Look through the records below and copy each line that includes the word "agent".

### Data for this exercise
"""
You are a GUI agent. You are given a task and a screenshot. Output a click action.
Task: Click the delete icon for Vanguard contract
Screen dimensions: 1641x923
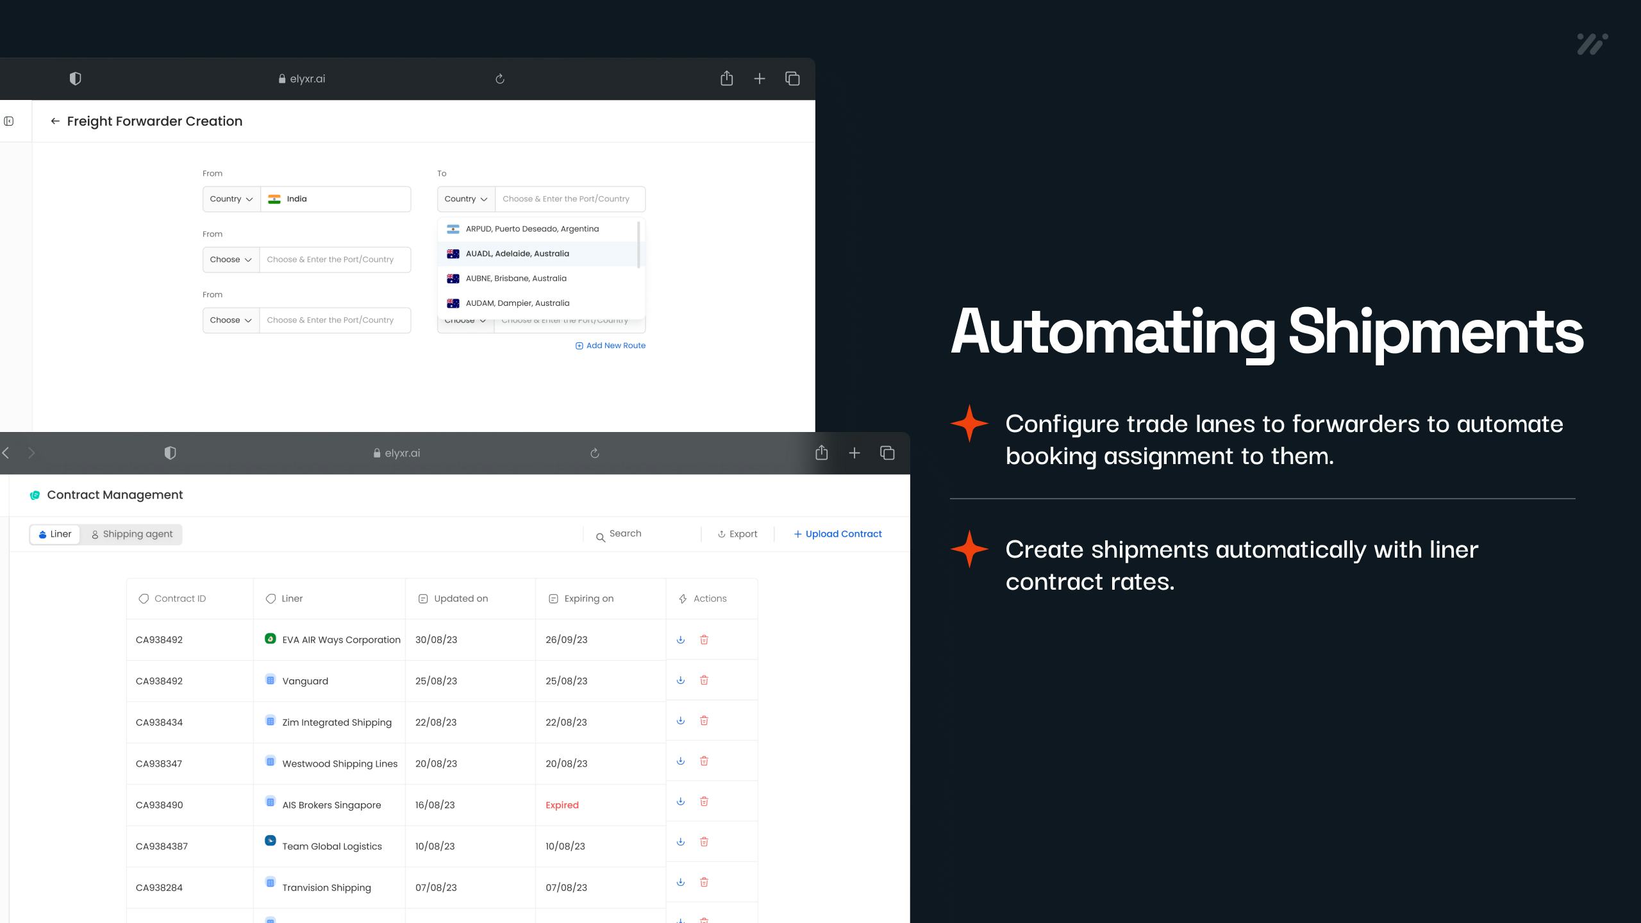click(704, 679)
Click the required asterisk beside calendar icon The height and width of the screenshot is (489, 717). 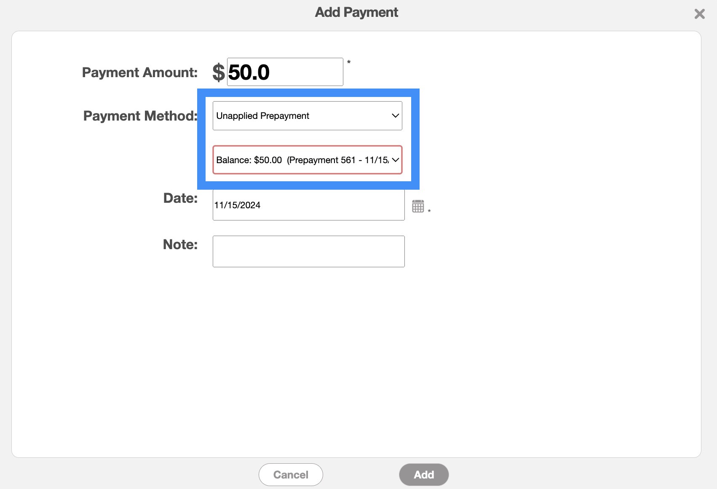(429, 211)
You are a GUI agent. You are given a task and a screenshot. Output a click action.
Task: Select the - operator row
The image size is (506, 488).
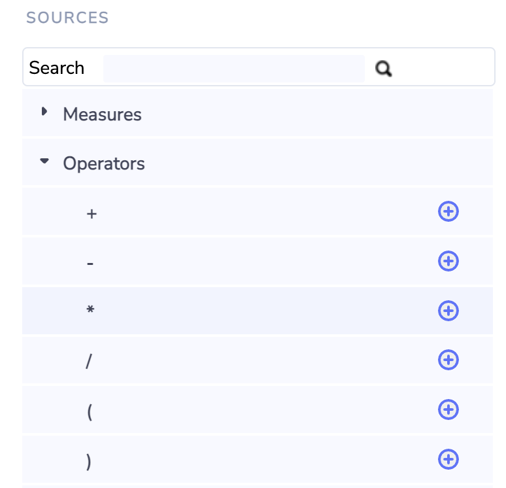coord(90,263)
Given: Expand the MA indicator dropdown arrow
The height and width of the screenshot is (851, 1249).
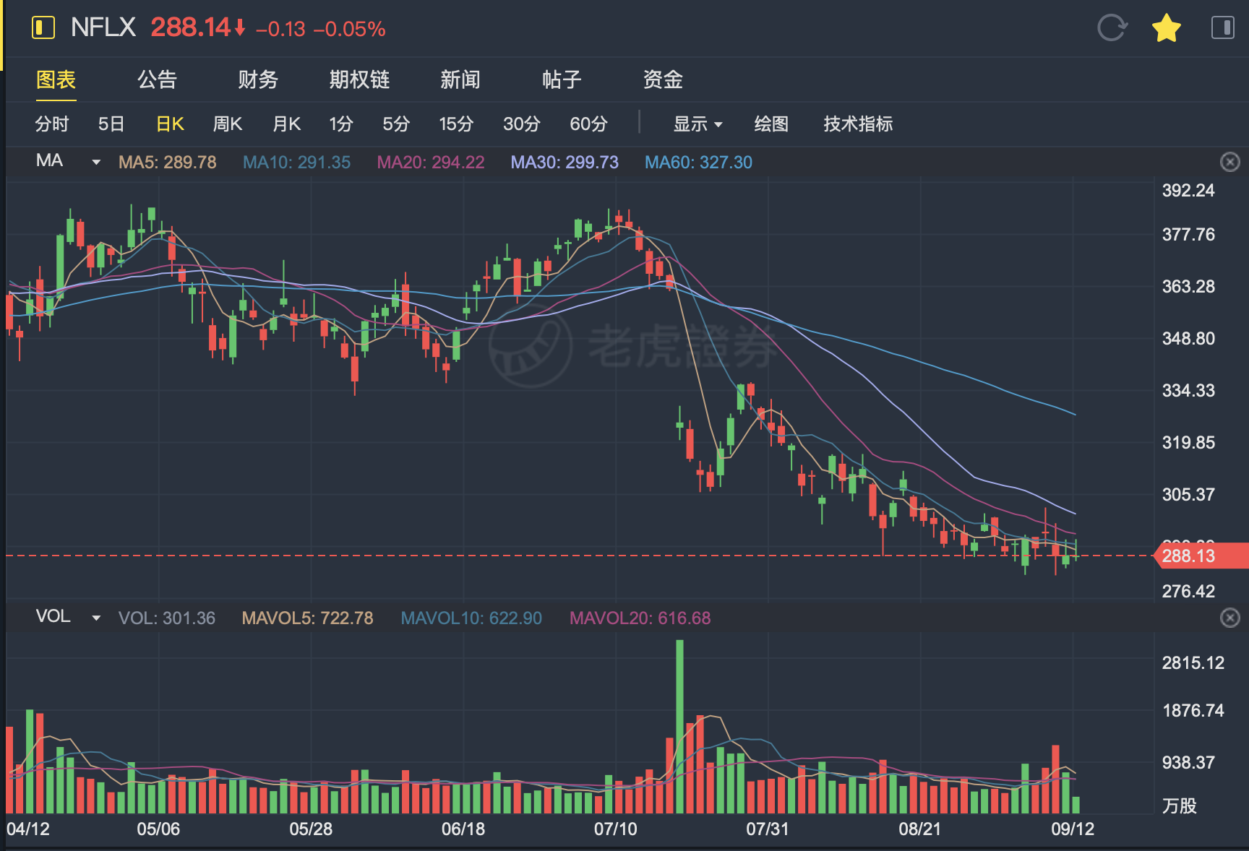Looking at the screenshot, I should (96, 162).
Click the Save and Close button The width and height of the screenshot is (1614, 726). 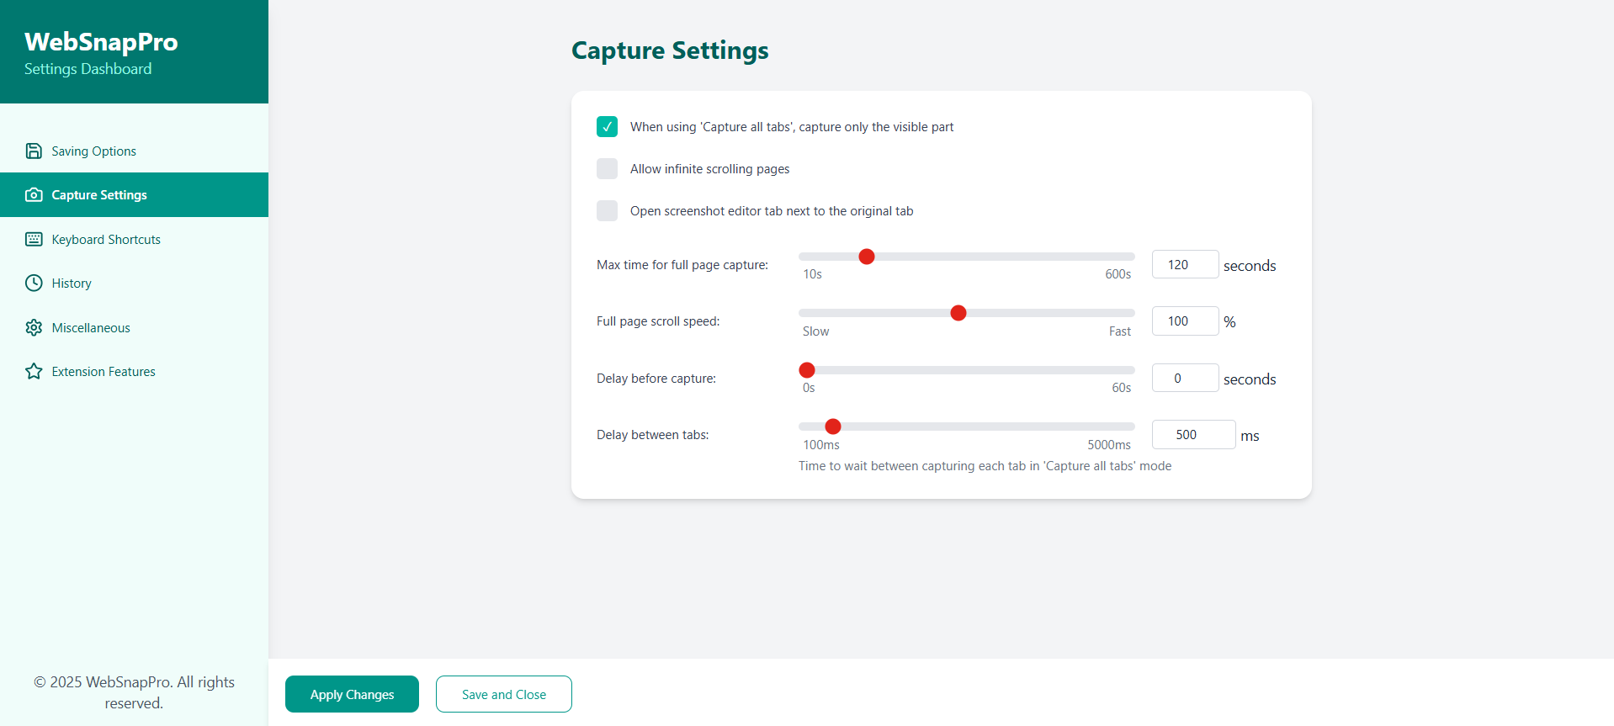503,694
"""
"""
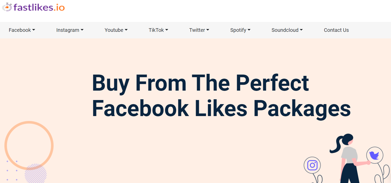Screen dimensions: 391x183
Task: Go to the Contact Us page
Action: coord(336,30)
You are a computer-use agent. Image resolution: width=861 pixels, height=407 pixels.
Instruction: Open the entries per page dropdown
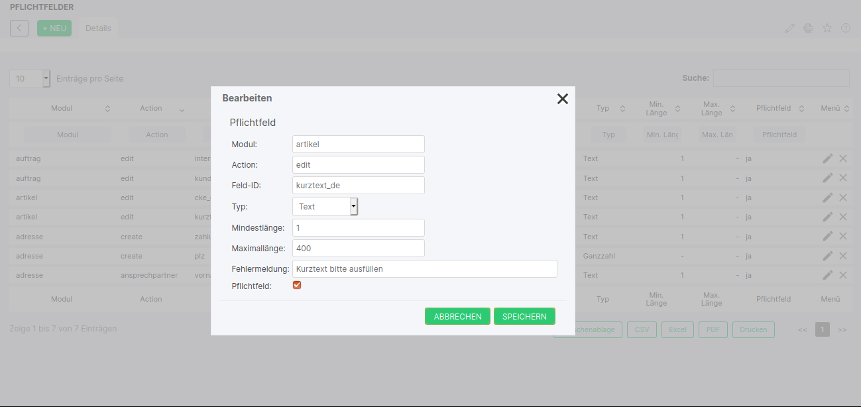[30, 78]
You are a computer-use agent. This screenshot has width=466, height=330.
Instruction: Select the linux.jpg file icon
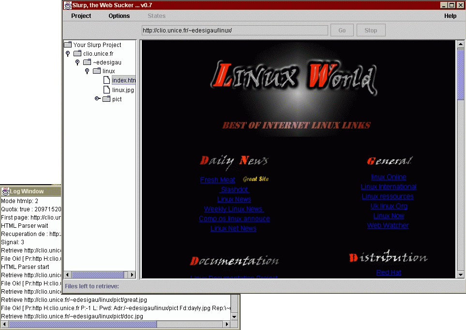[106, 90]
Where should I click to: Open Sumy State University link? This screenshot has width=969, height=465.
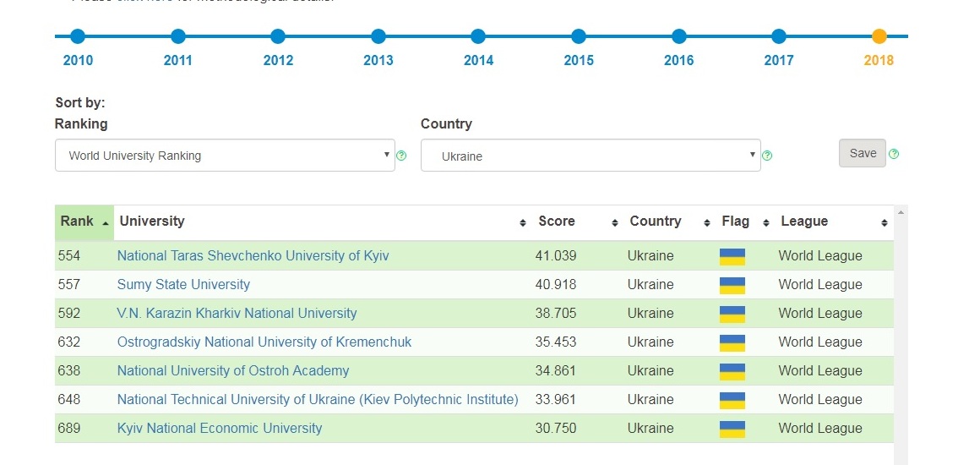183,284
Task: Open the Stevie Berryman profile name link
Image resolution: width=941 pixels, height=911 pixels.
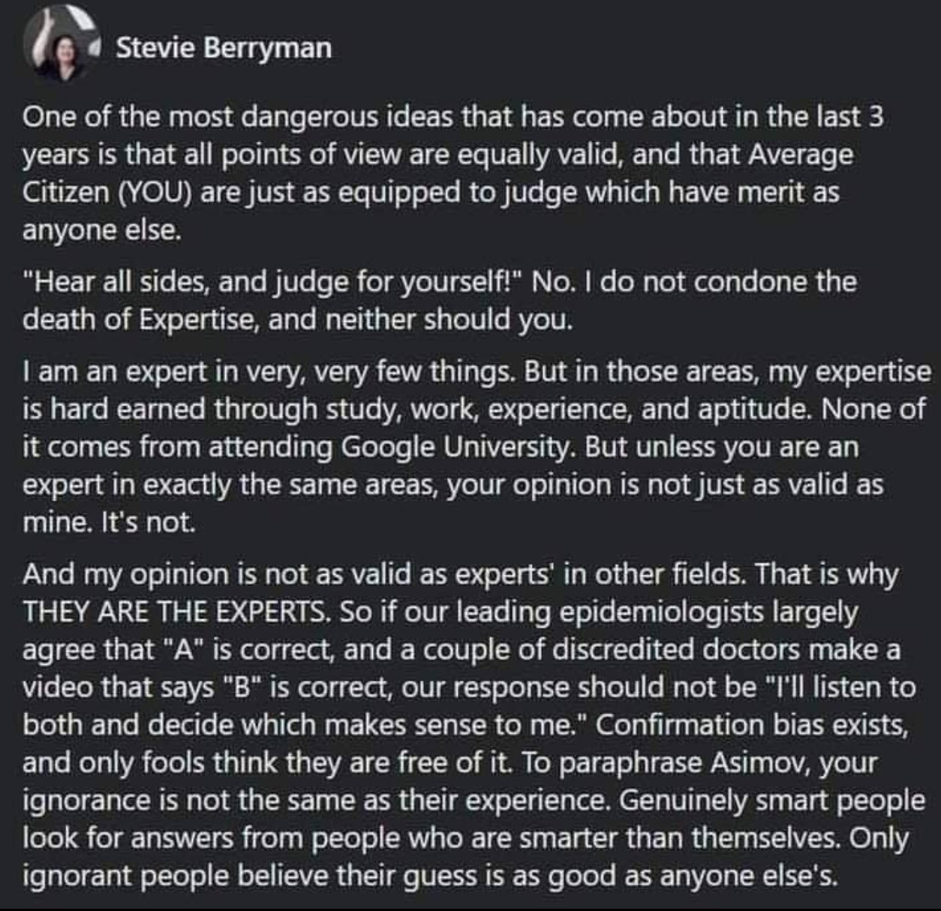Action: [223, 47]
"""
### Response
You are a GUI agent. You are given a task and a screenshot. Output a click action.
You are a GUI agent. You are given a task and a screenshot. Output a click action.
You are a computer-use agent. Image resolution: width=861 pixels, height=407 pixels.
You are a computer-use agent. This screenshot has width=466, height=330.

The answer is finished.